Twinning is alive – at least where I live.

According to some in the media, twinning is doomed. Sadly there is some evidence to support that view, internationally, but the twinned villages of Woodhall Spa and Roëzé are bucking the alleged trend. Earlier this year a doughty band of Woodhall Spa and district families once again crossed the Channel to spend a long weekend with their French hosts en famille, and plans are now being drawn up for the next return visit in 2017.

As yet, dates have not been set, but  a recent survey of current WSTA members indicates continued willingness to offer slices of English life once again next year. It does seem likely that demand will exceed supply, so the association is once again on the lookout for new families.

Roëzé sur Sarthe is about 15 kilometres south-west of Le Mans. Yes, where the 24 hour races are held. (This year we could hear them in Roëzé revving up on the nearby Le Mans circuit, just as we left.) “Hugging the banks of the river Sarthe, Roëzé is a charming village with a baker’s shop, a butcher’s shop, a general store, a large church, one pub, a restaurant and La Mairie (the Council offices) – and lots of very friendly people.” [Woodhall Spa Community Website]

The two twinning associations date back to the eighties.
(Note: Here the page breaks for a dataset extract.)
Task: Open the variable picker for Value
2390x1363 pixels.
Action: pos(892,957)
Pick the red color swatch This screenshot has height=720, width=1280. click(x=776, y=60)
After a couple of preliminary visits a Twinning Charter was signed by leaders of both parish councils – Roëzé in 1988 and Woodhall Spa the following Spring. Since then, reciprocal visits have been organised by the associations every year, even though English local government support quietly left the stage some time ago.(I have heard also that the new mayor of Roëzé is none too keen on le jumelage either.)

Notwithstanding, it’s still the job of the two twinning committees to do their best to match new French and English families, who, along with existing members, will travel every other year to spend time with their partner families, and then offer hospitality in their own homes the following year. It’s obviously a tricky business, but in our case the matching exercise was inspired; we hit it off from the word go and the Dewrance / Hyvard friendship continues to grow.

Personally I would argue that, post-Brexit, twinning matters more than ever. It’s the antithesis of mere tourism; a great way to find out how much we really do have in common with people who happen to live in other countries and establish genuine lifetime friendships into the bargain, without the complications of overseas property ownership or rental. As well as being fun, twinning succeeds in breaking down fear of the stranger, so often at the heart of conflict. Something no referendum has yet achieved, as far as I know.

Next year the English and French Associations celebrate the 30th anniversary of their friendship, and it’s our turn to open our doors. Typically, there will be a welcome-dinner, and usually we arrange visits to various places within travelling distance. Twinned families also arrange their own trips, either in addition to, or instead of, the group trips. Sometimes we are quite happy just to relax at home; nothing is compulsory!

By the way, nobody here  worries if they don’t speak French, and it’s the same in Roëzé regarding a command of English. Honestly it doesn’t matter.